Nevertheless, LIBICU is... complex!
It's... big!
Too much... complex!
I have "nothing" against it!
But...
...GnuCOBOL have... also... "simple" alternatives to... LIBICU
One of them is... "libiconv"...
...the most basic and... simple I have already... found!
And works! (even in Windows)
Fascinating!
Note:
Windows does not need this! :-)
:-)
So how do you convert from iso-8859-15 to utf8 using libiconv? How do you do the same with ebcdic source (also 8bit encodings)…?
«So how do you convert from iso-8859-15 to utf8 using libiconv? How do you
do the same with ebcdic source (also 8bit encodings)…?»

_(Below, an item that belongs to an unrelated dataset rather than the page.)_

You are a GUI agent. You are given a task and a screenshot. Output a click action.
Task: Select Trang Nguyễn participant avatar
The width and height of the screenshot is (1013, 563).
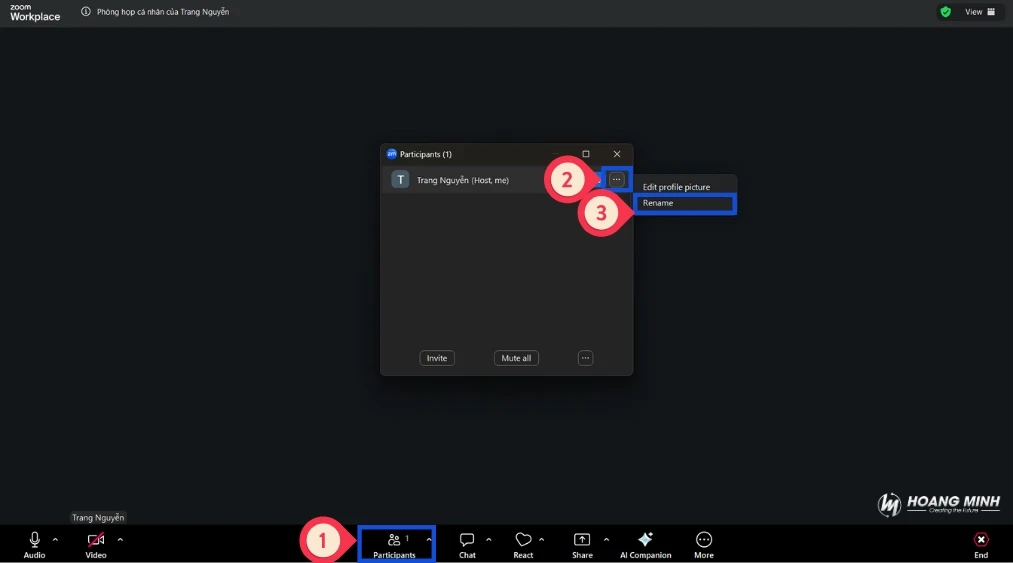401,180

https://www.lemoda.net/c/iconv-example/iconv-example.html
Examples:
iconv_t iconvDesc;
iconvDesc = iconv_open("UTF-8//TRANSLIT//IGNORE", "ISO−8859-15");
https://man7.org/linux/man-pages/man3/iconv_open.3.html
...
size = iconv(iconvDesc, inbuf, inbytesleft, outbuf, outbytesleft);
https://man7.org/linux/man-pages/man3/iconv.3.html
...
status = iconv_close(iconvDesc);
https://man7.org/linux/man-pages/man3/iconv_close.3.html
...
There are a some forks to libiconv with «EBCDIC» support
(must configure --enable-extra-encodings)
The principle is the same
https://lists.gnu.org/archive/html/bug-gnu-libiconv/2022-01/msg00002.html
https://github.com/pffang/libiconv-for-Windows (version 1.17 with MSVC)
On Fri, Mar 29, 2024 at 6:58 AM Simon Sobisch sf-mensch@users.sourceforge.net wrote:
Thank you for this useful post.
it is likely useful to check with the students if this would be a reasonable and simpler approach.
Please stay with a discussion time that you would use in a business meeting (and don't spam-post, I have much better things to do than moderating them).
Concerning the question here: this may already with as a user-defined name (just give it a try) - but be aware that this can lead to get out of col72 as we currently only byte-count for that.
If you want this in a literal either just place it in an alphanumeric one / PIC X (all operations then have to operate on the byte level, so this may have strange results with ref-mod/STRING/UNSTRING/INSPECT/MOVE) or as a utf8 literal u"中国が好きです" / in PIC U where it should (currently doesn't with GnuCOBOL) operate on the character level.
Similar applies to national literals / PIC N.
If you don't use utf8 for your COBOL source encoding, then the above changes with PIC U not working at all.
Note that using these with any type of screenio is a different thing because that relates to having setup the terminal correctly and, for extended screenio, depends on the library doing it.